Imagine a child you knew entered foster care. Consider the following facts: Before age 18, they have an increased chance of being a victim of sexual assault or human trafficking. By their 18th birthday, they will have an increased likelihood of being involved in the criminal justice system for at least one day. By the time they turn 21, they have an increased chance of experiencing homelessness. All that changed for the child was one variable: going from not being a foster child to being one. Now, they are facing a wall of horrific statistics vying to destroy not only their childhood, but also their adulthood.
This is a difficult subject for foster youth. Therapy, if one can afford it, would benefit foster youth greatly when navigating such difficult topics. Everyone involved in the foster care system could benefit from a support system that encouraged them to heal.
We can feel angry knowing foster youth truly are at risk and that their lives are forever impacted. What we do with this anger determines whether we help to heal these visible wounds or not. The impact these sorts of devastating events can have on entire groups of people shows us, foster youth, that our collective needs to step up.
Traumatic events, such as incarceration, abuse, and homelessness, are common events for older children who have spent some time in foster care and have or will reach their 18th birthday. In order to ensure foster youth get a fighting chance, everyone needs to be involved in improving their lives directly and indirectly.
For older adults and social workers, become a Court Appointed Special Advocate (CASA). Attend events put on by former foster youth. Ensure that the youth in your life have regular access to their judge, social worker, CASA (if at all possible), therapist, lawyer, psychiatrist, doctor, general whole body medical care, inpatient treatment for psychiatric disorders, and SSI/SSDI (if at all possible).
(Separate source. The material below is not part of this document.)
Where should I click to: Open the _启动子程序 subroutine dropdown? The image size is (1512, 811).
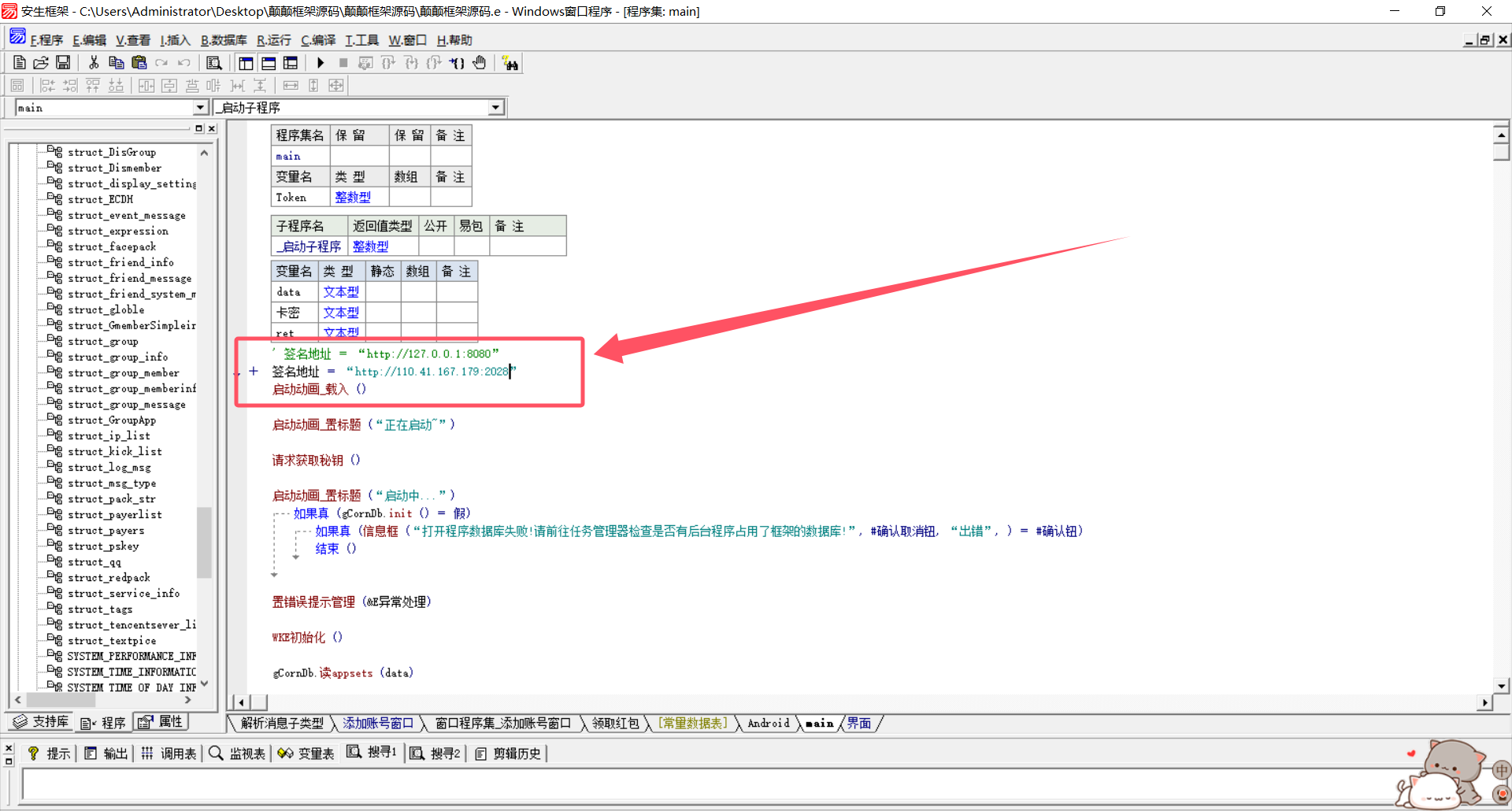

If you are in one of the 20 states that offers extended foster care, encourage transitional-age youth to participate. Fight for a way to get Section 8 vouchers for the homeless youth who are over 18. Contact your local public housing agency to see if they offer family unification program (FUP) vouchers, which can be used specifically for transitional-age youth. Contact your representatives about changing state policies in order to require that housing vouchers are counted as income. Fight to change housing vouchers from a lottery system that can close for years at a time into an entitlement program that is similar to Social Security. Try to get the youth Uber or transit vouchers. Help them find resources that will assist them with applying for food stamps. Help at local food kitchens. Help them to visit family and friends. Talk about these issues everywhere you can.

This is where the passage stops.